La nouvelle église de S. Lorenzo fuori le mura [a] (commencement du XIIIe siècle), à laquelle l’ancienne sert de chœur, a également un entablement droit ; les dimensions en sont considérables ; l’art y a fait sans doute un grand effort, car il s’agissait d’une église patriarcale, et il est permis d’y voir un exemple typique de l’art romain immédiatement après Innocent III. — Le portique très spacieux a été calculé en vue d’une nombreuse assistance.

L’empêchement et l’embarras, lorsque manquaient les colonnes antiques, apparait dans une église de la même époque, SS. Vincenzo ed Anastasio alle tre Fontane [b], à une demi-lieue de S.-Paul. Cette même époque qui a créé en Toscane le baptistére de Florence et San-Miniato, n’a peut-être rien produit de plus malheureux que cette église à piliers. (Les fenêtres en sont fermées par des plaques de marbre à jour).

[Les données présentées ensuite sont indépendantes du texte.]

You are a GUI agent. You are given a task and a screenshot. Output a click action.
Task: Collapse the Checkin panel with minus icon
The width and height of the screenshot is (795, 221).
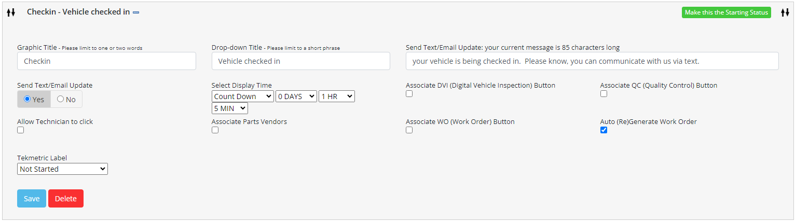pyautogui.click(x=136, y=12)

Là où le manque absolu de colonnes antiques avait déjà forcé les architectes de se suffire à eux-mêmes, il y a singulièrement plus d’indépendance. Et cela aux portes mêmes de Rome. La cathédrale [c] de Viterbe (XIIe siècle ?) avec colonnes exécutées exprès, égales et imposantes, est d’un effet original. La belle église S. Maria in Toscanella [d] (1206) ne le cède pas aux plus nobles exemplaires de l’architecture toscane avec son portail profond et sa grande rosace ; à l’intérieur, des colonnes du même temps, espacées, une toiture apparente et des restes considérables d’ancienne peinture. (L’auteur ne connait cette église que par des dessins.) D’autres basiliques, à Viterbe [e] même, à Montefiascone [f], Orvieto [g], etc., sont informes et barbares[1] ; la cathédrale de Narni [h], et, dans cette même ville, le portique de l’église de la Pensola ont le curieux arc surbaissé que nous avons déjà mentionné. — De la basilique à trois nefs S. Agostino del Crocifisso devant Spoleto [i] il existe encore le chœur et la façade occidentale couverte de sculptures ornementales vraiment classiques. C’est une très intéressante alliance de fragments antiques et d’architecture paléo-chrétienne, plus achevée encore.

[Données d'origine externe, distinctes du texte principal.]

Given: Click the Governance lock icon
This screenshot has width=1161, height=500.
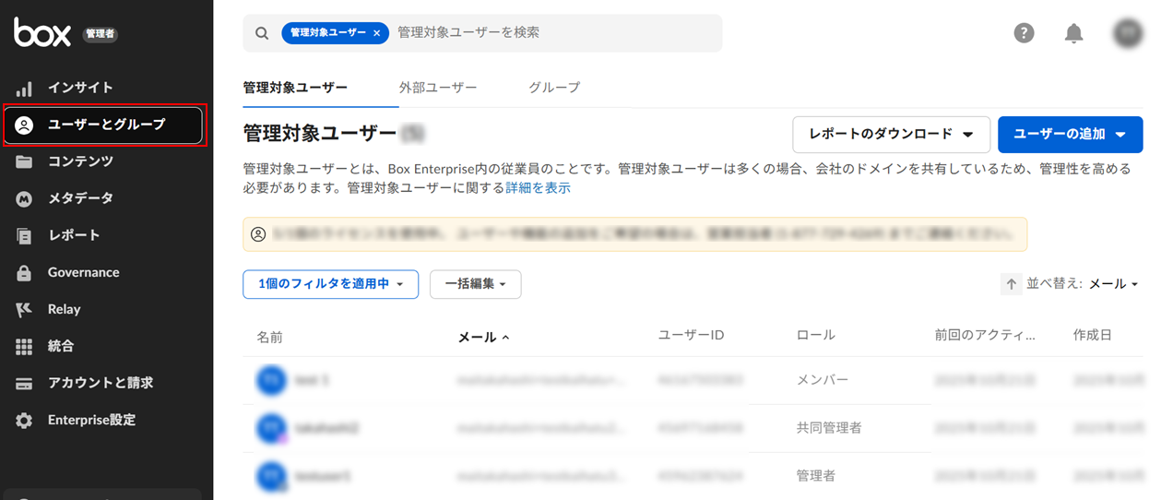Looking at the screenshot, I should pyautogui.click(x=25, y=273).
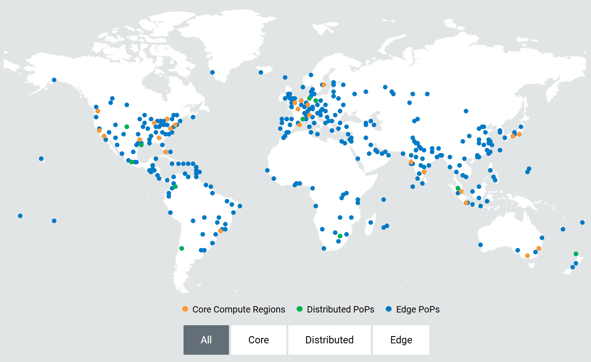
Task: Click the Edge PoPs legend label
Action: tap(418, 309)
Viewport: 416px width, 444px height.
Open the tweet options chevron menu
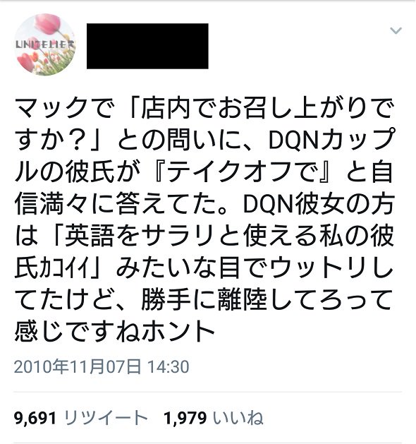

Les campaniles (clochers) qui s’élèvent en Italie à partir du VIIIe siècle (l’usage des cloches ne commence que vers 600) ont dans plusieurs basiliques ou églises plus récentes de Rome plus de valeur par leur bel effet pittoresque que par leur forme artistique. Eux aussi, souvent, sont construits à l’aide de fragments antiques ; nombre de corniches qui séparent les différents étages, les colonnettes qui soutiennent les fenêtres, gé-

  1. Elles ont de grosses colonnes ramassées et des nefs centrales étroites, des intervalles considérables et des fenêtres supérieures semblables à des meurtrières ; elles sont très proches parentes des basiliques toscanes plus barbares encore que nous nommerons plus loin. Les corniches en pierre du toit sont déjà parfois d’une structure plus élégante et plus vigoureuse, tandis qu’à Rome elles sont encore comme nulles.